Pour l'ancien sous-directeur de la Banque de France, le passage en France d'une économie de reconstruction colbertiste à une économie réellement capitaliste à partir des années 1980, a eu de lourdes conséquences sur le rôle et l'impact des actionnaires sur l'économie. Dans cet entretien exclusif réalisé par Olivier Berruyer en 2012, Philippe Lagayette revient également sur les dangers des politiques monétaires laxistes qui, en maintenant des taux d'intérêt très bas, ont facilité un endettement massif ainsi qu'une explosion de la masse monétaire.
Philippe Lagayette (1943 -) est un ancien élève de l’ENA et de l’École Polytechnique. Il commence sa carrière dans la fonction publique à l’Inspection des Finances et poursuit au ministère de l’Économie, où il est nommé sous-directeur du Trésor en 1980. Il rejoindra ensuite le cabinet de Jacques Delors, alors ministre de l’Économie et des Finances, avant d’être nommé sous-gouverneur de la Banque de France en 1984, puis intègrera le secteur banquier en tant que directeur général de la Caisse des Dépôts puis Vice-Chairman de JP Morgan.

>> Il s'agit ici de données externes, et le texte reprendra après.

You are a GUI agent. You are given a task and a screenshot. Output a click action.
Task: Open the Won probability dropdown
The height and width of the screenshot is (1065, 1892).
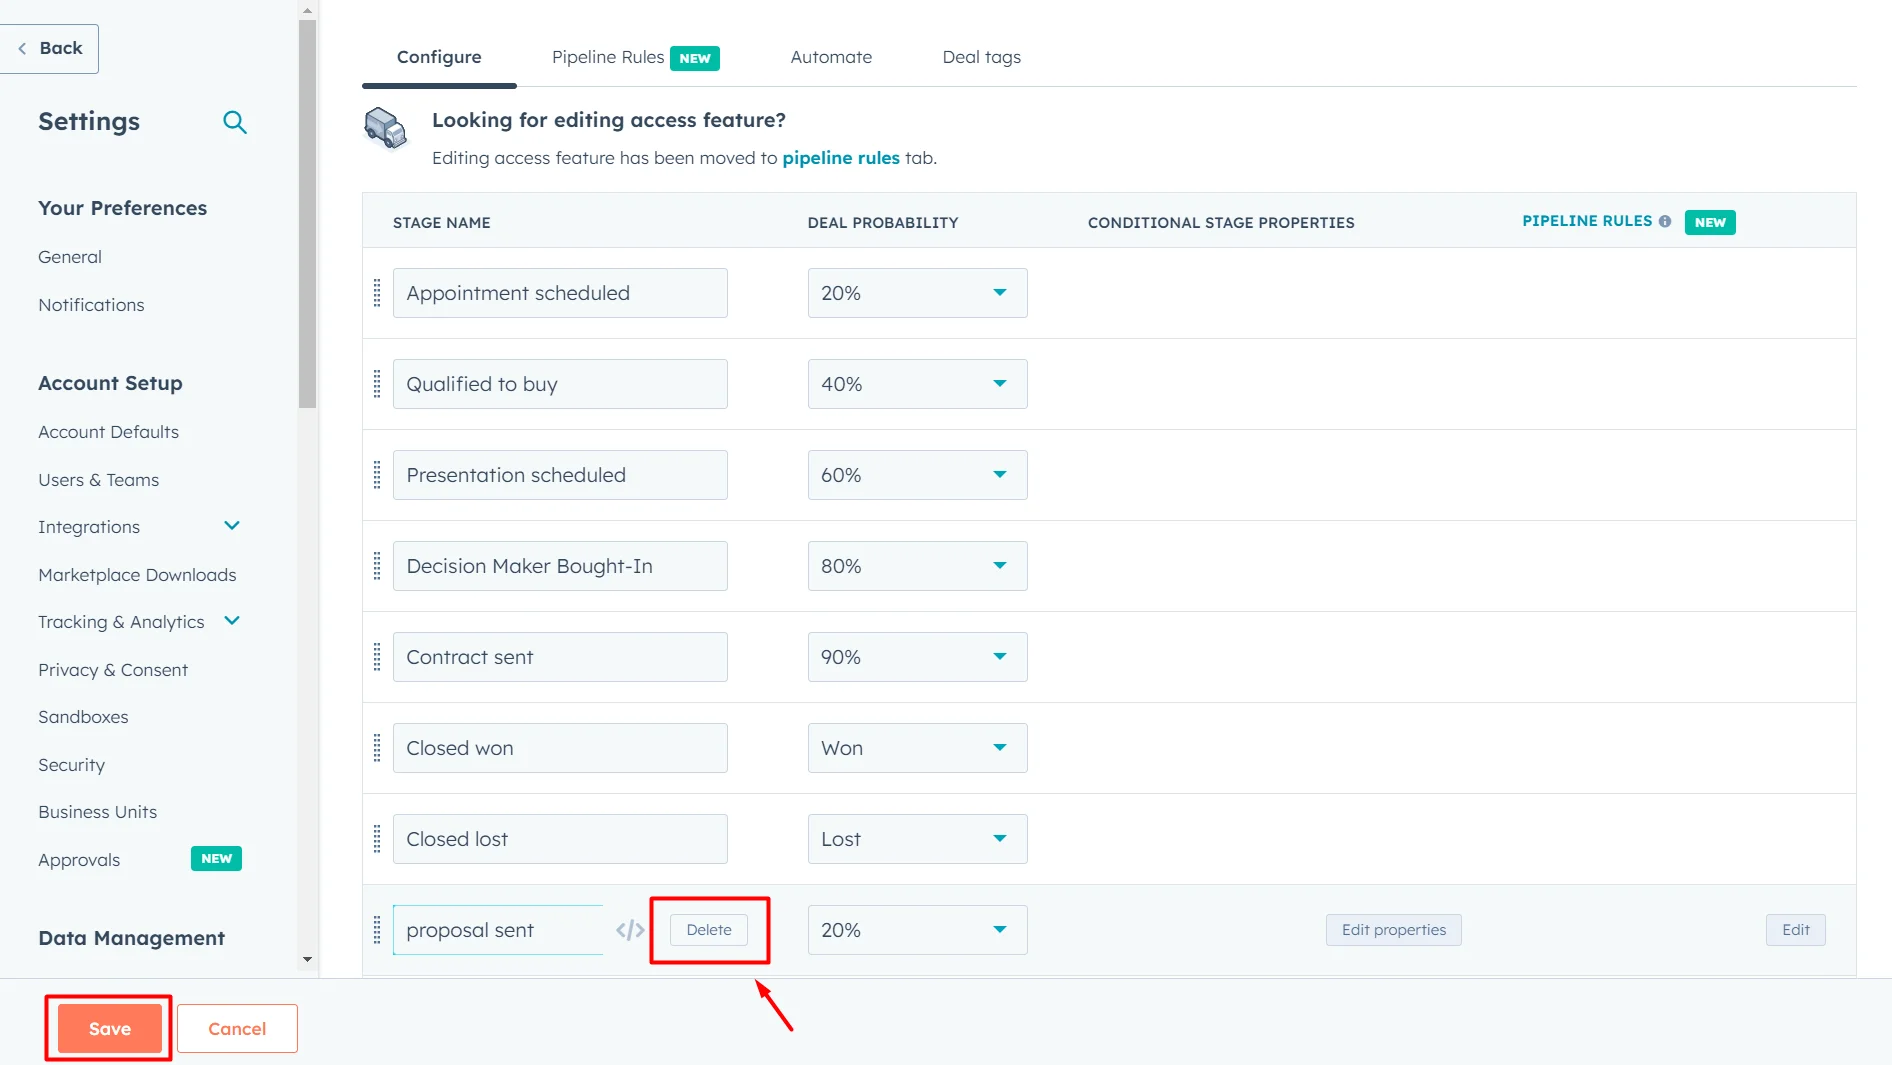[x=917, y=748]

Olivier Berruyer : Depuis quelques dizaines d’années, le rôle des actionnaires dans les entreprises s’est renforcé. Historiquement, pendant les Trente Glorieuses, les actionnaires avaient peu de poids dans la gestion des entreprises, tandis qu’aujourd’hui, ils semblent presque omnipotents. Que pensez-vous de cette situation ?
Philippe Lagayette : Il faut d’abord noter que l’économie française, de 1945 à 1970, était une économie de reconstruction, dans laquelle dominaient les besoins d’organisation. Ainsi, les facteurs de production étaient présents, la main-d’œuvre était formée, les équipements existaient, etc. Tout cela résulte des efforts organisés par l’État « colbertiste » des années 1940-1970.
La question du capital importait peu, puisque le capital était public pour les grands efforts – sans compter la puissante croissance caractéristique de cette époque. Dans ces conditions, les actionnaires n’apportaient pas beaucoup d’argent. La planification occupait le premier rôle et la Bourse représentait peut-être seulement 10-11 % du total des investissements – c’était marginal.